Joel Peterson and Ravenswood hardly need any introduction, but another estate I greatly admire is Green and Red. Propreitor Jay Heminway was a maverick, who planted Zinfandel on Howell Mountain at a time where anybody with any sense was planting CS & M. His wines buck the general trend toward bubblegumminess in Napa Zinfandel, and manage to show plenty of balance at north of 15% alcohol.

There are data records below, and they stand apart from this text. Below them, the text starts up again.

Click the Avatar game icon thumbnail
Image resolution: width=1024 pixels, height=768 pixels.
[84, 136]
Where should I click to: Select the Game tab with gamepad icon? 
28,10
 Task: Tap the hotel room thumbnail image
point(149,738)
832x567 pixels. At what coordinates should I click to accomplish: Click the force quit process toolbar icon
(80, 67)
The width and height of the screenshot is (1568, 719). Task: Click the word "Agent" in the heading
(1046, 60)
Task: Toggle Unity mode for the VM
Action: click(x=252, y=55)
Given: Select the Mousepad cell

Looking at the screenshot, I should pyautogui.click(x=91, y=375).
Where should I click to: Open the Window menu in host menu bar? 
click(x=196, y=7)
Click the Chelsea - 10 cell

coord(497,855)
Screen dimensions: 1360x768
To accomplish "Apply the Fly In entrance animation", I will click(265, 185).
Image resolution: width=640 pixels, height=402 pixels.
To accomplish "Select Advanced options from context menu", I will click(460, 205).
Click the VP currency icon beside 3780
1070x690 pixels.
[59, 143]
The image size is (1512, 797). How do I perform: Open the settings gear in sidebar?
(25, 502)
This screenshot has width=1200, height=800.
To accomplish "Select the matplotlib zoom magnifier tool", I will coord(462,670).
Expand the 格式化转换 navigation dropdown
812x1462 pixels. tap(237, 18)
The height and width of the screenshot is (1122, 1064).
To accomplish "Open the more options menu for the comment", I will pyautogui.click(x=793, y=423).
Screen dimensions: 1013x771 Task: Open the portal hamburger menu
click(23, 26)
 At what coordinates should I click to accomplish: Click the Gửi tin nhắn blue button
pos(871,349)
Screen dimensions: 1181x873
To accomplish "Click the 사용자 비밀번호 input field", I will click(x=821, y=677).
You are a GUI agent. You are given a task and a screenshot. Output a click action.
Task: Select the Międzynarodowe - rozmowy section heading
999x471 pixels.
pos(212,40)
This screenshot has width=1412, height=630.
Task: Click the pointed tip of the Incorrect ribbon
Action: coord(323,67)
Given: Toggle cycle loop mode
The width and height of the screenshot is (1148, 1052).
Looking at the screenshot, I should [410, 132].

my personal favorite locale for this variety is Sonoma’s Dry Creek Valley. And that means growers like Rafanelli, Quivira, Ridge Lytton and Unti, along with urban pioneers Dashe, who make wines from the ancient vines in Louvau Vineyard and Toll Brothers Ranch. Dry Creek was already overgrown with Zinfandel well before the end of the 19th century, although the growers suffered one significant setback with the pandemic of phylloxera in the early 20th century—which found Zin being replanted on the resistant St George rootstock—and then another with the unmitigated disaster of Prohibition. Fortunately many of these old vineyards survived the 18th Amendment to the US Constitution, and still form a significant part of the 2400 acres of Zinfandel in the AVA.

of course it is important to acknowledge Sonoma Valley's Stellwagen and Old Hill vineyards as well... And then there’s Amador & Shenandoah. Mountain wine. Thicker skins and stewed fruit notes, offering great depth of flavor and sometimes a little heat going down the dolce vita… Lodi, Paso Robles, Contra Costa County—all of these are good Zin territory. 

one excellent tribute to Zinfandel was paid on the public wine forum Wine Berserkers recently, where the members took great pains to compile a list of the venerable sites in the Golden State where Zinfandel is grown. The URL is: http://www.wineberserkers.com/forum/viewtopic.php?f=1&t=18190&hilit=california+old+zinfandel+vineyards

zinfandel is currently enjoying a resurgence on the NYC gastro-scene. Food matching with the variety is eminently rewarding; there are few directions in which this versatile fellow fears to tread, and most of those are better fed with—any culinary manifestations Italianate heritage, most red meat dishes—and lighter Zins will do as nicely as Chianti with seared salmon. Zinfandel likes cheeses like Reggiano, Mimolette and Roomano from Holland; some of the bigger ones will even take on Gorgonzola rather handily.